Please pick out and copy every line of the material below that contains the word "sidebar". The match is case-sensitive.

:: INPUT ROWS

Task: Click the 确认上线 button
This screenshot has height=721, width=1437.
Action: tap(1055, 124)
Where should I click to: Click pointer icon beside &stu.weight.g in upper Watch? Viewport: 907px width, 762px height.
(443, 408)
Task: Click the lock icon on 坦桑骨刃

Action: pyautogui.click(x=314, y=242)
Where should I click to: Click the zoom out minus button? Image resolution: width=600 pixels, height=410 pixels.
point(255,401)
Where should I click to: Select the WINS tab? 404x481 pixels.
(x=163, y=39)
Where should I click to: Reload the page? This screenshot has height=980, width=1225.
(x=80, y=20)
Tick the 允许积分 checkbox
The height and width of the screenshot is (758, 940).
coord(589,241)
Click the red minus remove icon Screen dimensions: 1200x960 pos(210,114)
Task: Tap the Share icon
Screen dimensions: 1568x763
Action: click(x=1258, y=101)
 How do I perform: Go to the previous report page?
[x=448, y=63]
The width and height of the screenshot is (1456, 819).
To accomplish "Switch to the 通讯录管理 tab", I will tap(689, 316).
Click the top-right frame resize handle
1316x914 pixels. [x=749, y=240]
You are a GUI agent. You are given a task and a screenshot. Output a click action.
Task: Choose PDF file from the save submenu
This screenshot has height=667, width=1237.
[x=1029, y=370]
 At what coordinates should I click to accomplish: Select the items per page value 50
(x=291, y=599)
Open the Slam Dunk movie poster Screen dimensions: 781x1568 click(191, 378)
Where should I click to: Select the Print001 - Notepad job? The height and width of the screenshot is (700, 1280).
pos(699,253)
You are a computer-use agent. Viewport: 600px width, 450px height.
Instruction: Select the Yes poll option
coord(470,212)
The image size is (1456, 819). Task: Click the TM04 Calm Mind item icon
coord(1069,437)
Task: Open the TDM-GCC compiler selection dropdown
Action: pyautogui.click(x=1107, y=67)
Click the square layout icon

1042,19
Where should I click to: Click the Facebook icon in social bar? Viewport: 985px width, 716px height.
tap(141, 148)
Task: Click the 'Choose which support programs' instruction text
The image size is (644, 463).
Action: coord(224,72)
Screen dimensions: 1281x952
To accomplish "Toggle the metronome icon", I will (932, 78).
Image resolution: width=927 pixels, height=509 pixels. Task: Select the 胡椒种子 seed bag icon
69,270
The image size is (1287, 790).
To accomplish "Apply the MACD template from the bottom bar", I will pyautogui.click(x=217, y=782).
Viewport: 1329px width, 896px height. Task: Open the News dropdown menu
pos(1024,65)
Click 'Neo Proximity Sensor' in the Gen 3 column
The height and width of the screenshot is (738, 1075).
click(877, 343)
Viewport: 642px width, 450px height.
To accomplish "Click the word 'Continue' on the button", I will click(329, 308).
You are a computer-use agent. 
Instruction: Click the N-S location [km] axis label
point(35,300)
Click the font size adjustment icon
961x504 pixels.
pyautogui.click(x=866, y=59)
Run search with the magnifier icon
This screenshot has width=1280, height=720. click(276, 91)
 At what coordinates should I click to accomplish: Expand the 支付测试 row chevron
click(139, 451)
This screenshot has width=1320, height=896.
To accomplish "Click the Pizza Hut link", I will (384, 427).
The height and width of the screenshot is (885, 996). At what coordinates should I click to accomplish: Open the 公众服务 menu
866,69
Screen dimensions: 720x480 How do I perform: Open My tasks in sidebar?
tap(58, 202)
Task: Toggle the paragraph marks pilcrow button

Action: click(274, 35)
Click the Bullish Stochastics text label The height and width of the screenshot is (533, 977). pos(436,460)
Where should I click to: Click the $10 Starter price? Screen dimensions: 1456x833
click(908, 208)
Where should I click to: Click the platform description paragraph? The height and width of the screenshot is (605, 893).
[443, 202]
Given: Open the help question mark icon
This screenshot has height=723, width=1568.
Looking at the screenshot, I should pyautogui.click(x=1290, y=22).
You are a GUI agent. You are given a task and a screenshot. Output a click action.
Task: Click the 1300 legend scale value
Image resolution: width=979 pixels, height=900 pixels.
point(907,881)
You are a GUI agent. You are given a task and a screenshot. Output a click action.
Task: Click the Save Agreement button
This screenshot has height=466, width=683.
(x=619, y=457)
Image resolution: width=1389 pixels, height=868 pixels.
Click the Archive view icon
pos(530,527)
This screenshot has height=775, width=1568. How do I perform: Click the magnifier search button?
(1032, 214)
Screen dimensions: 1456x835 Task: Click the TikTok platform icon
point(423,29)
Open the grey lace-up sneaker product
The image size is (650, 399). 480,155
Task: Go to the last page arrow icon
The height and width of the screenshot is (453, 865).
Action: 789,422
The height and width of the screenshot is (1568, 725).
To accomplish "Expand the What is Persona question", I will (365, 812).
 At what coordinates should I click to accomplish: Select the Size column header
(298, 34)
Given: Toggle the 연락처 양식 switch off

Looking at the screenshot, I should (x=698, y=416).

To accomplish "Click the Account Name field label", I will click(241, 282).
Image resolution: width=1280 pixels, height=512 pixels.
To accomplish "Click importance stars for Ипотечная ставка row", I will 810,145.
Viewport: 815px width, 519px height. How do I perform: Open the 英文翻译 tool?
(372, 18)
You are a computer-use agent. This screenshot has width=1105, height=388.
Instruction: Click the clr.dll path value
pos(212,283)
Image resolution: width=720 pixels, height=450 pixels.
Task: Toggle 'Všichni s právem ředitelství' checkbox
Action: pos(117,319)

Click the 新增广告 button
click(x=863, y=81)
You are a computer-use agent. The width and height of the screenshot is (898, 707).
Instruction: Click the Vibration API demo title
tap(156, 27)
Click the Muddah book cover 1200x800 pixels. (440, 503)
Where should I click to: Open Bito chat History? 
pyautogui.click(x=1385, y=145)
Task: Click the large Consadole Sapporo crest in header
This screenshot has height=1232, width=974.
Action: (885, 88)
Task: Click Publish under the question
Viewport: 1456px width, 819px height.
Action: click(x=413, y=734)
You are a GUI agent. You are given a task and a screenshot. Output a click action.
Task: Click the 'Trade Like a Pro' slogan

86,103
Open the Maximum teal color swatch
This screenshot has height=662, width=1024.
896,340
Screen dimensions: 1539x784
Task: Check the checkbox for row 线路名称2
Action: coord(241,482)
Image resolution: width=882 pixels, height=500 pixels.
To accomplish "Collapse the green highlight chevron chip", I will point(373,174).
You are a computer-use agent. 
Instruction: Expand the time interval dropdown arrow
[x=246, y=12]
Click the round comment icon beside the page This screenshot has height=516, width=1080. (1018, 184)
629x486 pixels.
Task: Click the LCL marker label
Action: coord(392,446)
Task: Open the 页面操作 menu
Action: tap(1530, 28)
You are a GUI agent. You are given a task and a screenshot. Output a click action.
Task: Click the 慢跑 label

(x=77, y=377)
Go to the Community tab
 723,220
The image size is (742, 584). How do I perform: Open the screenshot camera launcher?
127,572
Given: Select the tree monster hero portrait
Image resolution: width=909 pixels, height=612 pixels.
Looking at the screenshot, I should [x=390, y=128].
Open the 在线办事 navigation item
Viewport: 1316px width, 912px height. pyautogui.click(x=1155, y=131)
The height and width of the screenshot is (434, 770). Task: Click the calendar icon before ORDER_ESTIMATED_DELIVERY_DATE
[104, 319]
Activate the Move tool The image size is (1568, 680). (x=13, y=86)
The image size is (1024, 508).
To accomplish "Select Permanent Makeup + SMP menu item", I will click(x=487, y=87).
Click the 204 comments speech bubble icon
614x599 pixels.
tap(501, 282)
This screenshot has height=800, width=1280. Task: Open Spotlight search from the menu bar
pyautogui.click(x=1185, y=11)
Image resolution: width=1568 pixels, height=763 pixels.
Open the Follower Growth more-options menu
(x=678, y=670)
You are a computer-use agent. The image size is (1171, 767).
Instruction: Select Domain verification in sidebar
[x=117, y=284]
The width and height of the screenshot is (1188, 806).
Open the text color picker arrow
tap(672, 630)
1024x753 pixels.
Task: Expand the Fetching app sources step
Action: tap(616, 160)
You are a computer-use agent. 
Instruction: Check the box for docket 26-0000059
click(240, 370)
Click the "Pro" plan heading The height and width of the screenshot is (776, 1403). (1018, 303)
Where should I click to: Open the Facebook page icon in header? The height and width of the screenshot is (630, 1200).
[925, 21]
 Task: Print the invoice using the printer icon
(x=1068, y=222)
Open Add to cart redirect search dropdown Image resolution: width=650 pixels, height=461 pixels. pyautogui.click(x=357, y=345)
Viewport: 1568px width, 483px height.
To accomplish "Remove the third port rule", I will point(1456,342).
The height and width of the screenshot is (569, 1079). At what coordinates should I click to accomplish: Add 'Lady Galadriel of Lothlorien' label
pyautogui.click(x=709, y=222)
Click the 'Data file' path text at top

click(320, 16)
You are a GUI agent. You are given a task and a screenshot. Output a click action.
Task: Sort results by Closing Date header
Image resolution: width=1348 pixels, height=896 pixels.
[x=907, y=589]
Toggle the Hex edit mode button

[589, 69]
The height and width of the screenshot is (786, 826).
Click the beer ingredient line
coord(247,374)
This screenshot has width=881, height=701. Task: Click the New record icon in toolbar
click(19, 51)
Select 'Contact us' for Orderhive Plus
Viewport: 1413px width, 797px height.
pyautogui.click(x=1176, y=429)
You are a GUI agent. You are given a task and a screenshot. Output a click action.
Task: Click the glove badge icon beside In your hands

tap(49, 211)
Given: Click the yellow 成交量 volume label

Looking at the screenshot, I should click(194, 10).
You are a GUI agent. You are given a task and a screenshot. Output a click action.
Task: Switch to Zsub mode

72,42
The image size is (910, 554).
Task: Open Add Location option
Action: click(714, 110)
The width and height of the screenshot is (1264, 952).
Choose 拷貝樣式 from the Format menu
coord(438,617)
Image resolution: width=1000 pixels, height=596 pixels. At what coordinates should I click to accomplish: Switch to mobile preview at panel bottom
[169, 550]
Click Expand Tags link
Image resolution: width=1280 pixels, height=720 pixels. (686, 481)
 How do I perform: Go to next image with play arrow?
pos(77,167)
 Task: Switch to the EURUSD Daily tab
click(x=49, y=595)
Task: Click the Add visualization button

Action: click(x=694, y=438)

::::

== RESULT OF THE TASK ==
Screen dimensions: 720x480 How do I perform: Open My tasks in sidebar?
Instruction: Select Domain verification in sidebar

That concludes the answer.